In line with any changes as a consequence of the ongoing Department for Digital, Culture, Media and Sport consultation on data protection reform, which ends on 19 November, the Department for Education will update its current non-statutory guidance for schools. It will also update it to reflect any changes to the legal frameworks. The reform seeks to create a new, ambitious, pro-growth and innovation-friendly data protection regime that underpins the trustworthy use of data for a better UK data rights regime—sorry, that sounds a bit like an advertisement.
I am sure the consideration of legislative changes will have been discussed, but at present there is no specific intention to introduce general legislation for use of biometric data in schools or society in general. However, as has been shown today by all noble Lords, this is such a fast-moving area; I cannot believe it will not be discussed at great length as far as legislation is concerned. All the concerns brought up today are very live and important and need a great deal of thought.

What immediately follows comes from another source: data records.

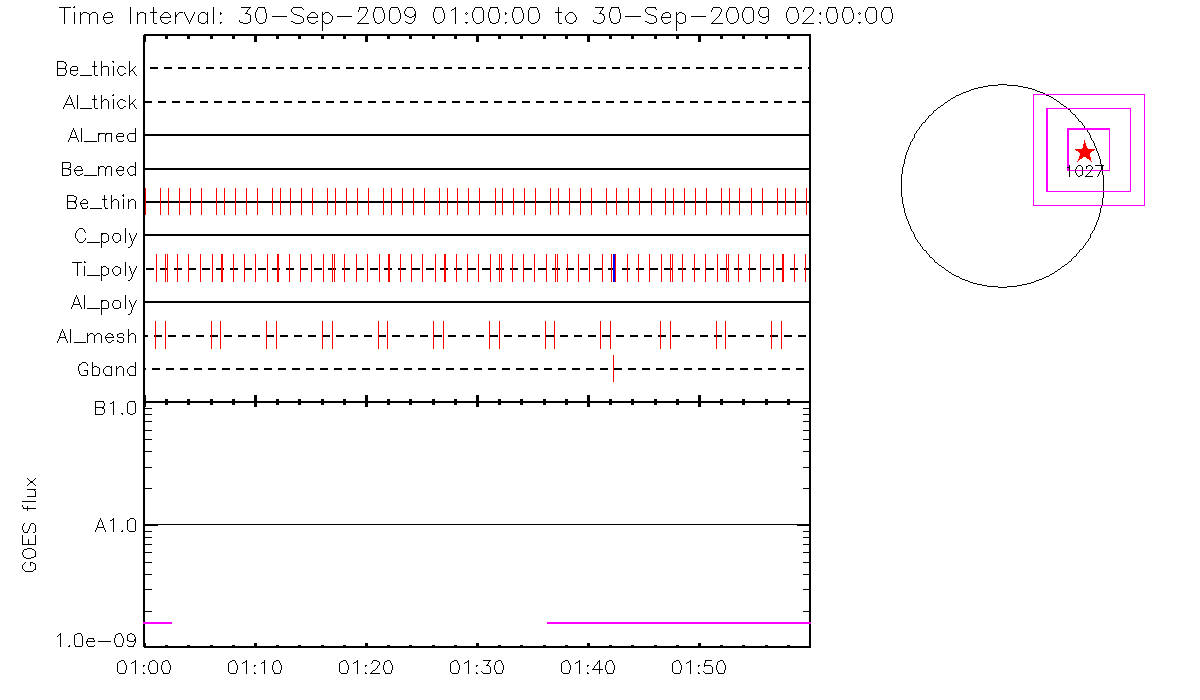Select the Be_thin filter label
This screenshot has width=1200, height=700.
point(101,203)
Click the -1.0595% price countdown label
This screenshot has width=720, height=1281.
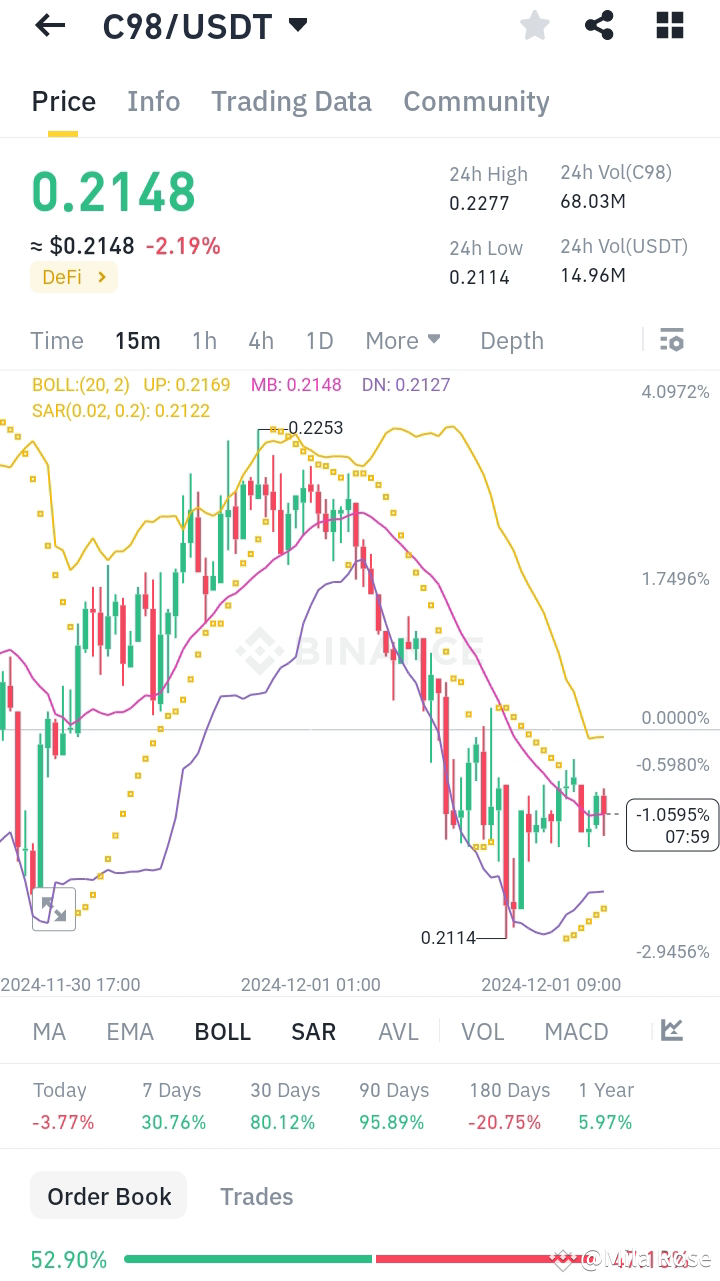pos(672,824)
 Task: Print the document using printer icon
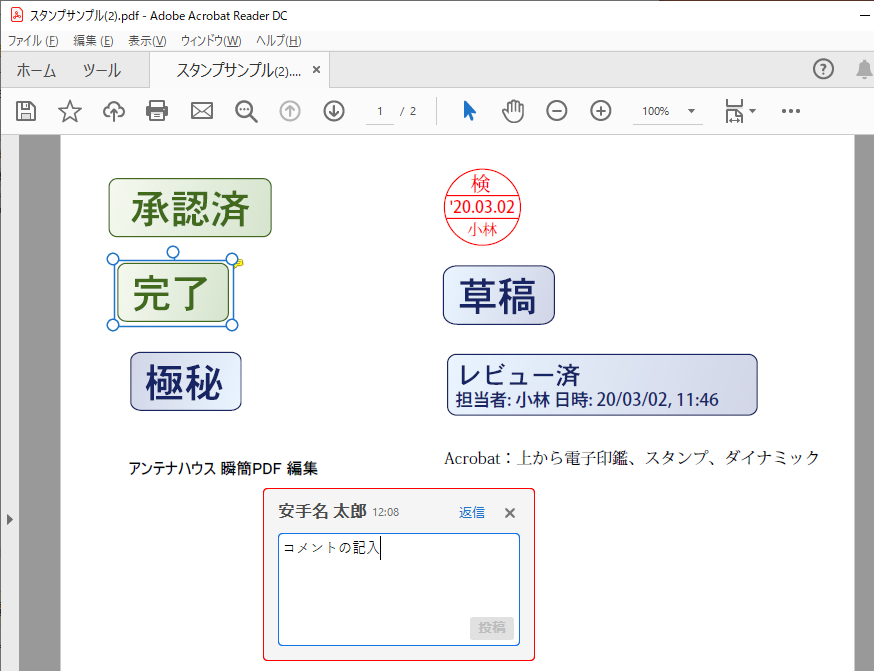coord(157,111)
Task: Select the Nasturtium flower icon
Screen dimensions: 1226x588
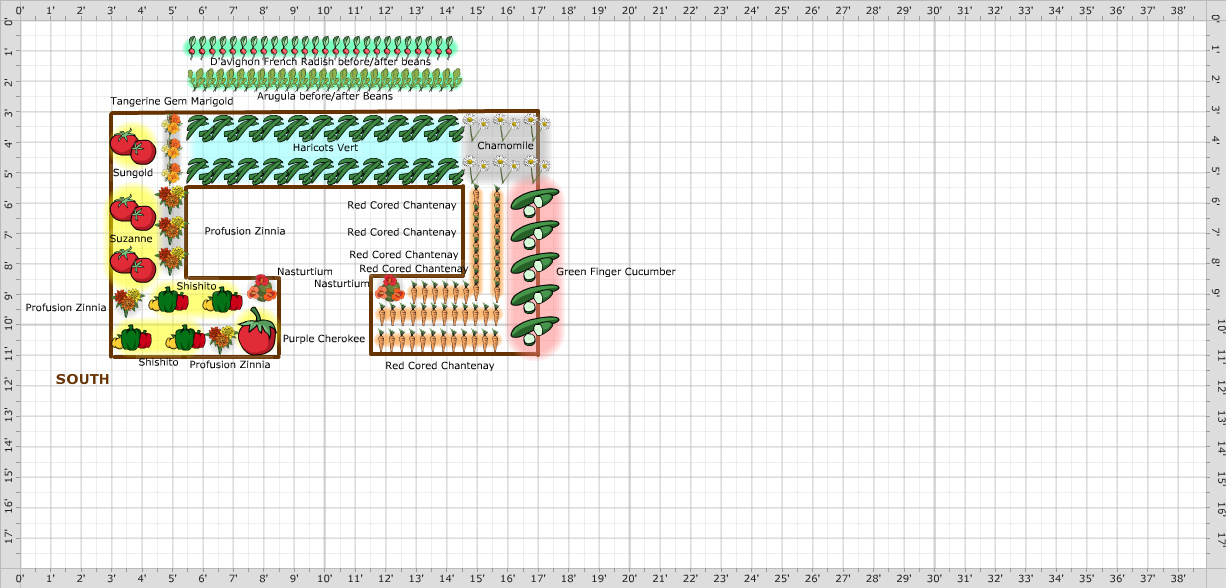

I will take this back to the Department for Education, but it is the Department for Digital, Culture, Media and Sport which really needs to get involved in this. I think everyone is almost wondering what is coming next.
I hope I have given some answers to noble Lords’ concerns and thank them for all their helpful contributions to this debate. I look forward to working with noble Lords towards the Government’s aim to deliver data reforms in the future that will be forward-thinking and innovative and seek to maintain public trust and confidence in the responsible use of all data, including biometrics.